# Can you libel or slander a limited company?



## callybags (22 Feb 2009)

Can you libel or slander a limited company?


----------



## UptheDeise (22 Feb 2009)

Oh I don't know. Could you bed a limited company?


----------



## WaterSprite (22 Feb 2009)

callybags said:


> Can you libel or slander a limited company?



Yep, you can.

See here (for example) - McLibel case.


----------



## Padraigb (22 Feb 2009)

UptheDeise said:


> Oh I don't know. Could you bed a limited company?

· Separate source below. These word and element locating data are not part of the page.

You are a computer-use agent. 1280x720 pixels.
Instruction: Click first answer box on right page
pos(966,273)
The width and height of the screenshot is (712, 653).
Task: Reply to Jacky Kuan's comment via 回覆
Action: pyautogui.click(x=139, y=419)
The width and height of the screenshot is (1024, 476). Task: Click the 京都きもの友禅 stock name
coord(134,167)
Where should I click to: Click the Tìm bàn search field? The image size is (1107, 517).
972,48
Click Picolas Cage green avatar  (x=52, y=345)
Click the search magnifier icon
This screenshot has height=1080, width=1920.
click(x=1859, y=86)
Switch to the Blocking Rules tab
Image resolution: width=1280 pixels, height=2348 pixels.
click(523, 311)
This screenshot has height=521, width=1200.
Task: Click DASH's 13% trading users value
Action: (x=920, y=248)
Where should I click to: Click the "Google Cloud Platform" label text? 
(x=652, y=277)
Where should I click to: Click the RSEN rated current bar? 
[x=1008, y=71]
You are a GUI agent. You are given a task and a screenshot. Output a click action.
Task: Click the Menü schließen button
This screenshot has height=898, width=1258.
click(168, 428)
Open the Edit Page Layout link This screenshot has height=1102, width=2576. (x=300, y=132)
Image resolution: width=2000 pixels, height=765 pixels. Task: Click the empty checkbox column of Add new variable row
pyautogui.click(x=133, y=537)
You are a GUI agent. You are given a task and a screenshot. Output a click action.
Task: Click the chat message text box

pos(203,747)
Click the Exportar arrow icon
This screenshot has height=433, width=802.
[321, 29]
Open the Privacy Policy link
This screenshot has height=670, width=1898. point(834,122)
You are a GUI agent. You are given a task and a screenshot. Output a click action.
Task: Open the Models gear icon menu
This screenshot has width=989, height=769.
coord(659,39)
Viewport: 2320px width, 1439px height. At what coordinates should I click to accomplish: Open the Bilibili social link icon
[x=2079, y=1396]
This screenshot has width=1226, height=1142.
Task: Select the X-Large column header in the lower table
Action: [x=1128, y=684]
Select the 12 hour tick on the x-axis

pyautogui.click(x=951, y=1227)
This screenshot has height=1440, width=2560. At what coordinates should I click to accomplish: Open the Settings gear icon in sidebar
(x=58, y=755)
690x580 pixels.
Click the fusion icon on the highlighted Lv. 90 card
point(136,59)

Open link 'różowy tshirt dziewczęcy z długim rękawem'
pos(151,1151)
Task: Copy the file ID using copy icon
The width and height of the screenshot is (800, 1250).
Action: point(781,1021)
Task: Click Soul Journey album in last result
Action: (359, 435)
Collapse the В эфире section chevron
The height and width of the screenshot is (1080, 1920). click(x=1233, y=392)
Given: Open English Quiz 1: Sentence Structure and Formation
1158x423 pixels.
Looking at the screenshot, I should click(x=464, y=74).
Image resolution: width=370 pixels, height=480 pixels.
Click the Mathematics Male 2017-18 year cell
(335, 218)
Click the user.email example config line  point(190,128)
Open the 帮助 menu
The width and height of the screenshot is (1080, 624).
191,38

The word "person" in law comprises both bodies corporate and individuals. I remember an informal definition of the distinction between them: that a body corporate can do anything an individual can do except marry (it is an old definition, dating back to times before non-marital sex became common, so "bed" can now be substituted for "marry").


----------



## UptheDeise (22 Feb 2009)

Padraigb said:


> The word "person" in law comprises both bodies corporate and individuals. I remember an informal definition of the distinction between them: that a body corporate can do anything an individual can do except marry (it is an old definition, dating back to times before non-marital sex became common, so "bed" can now be substituted for "marry").


 
Well if we have gay marriage I demand limited company marriage.

Down with this sort of thing!


----------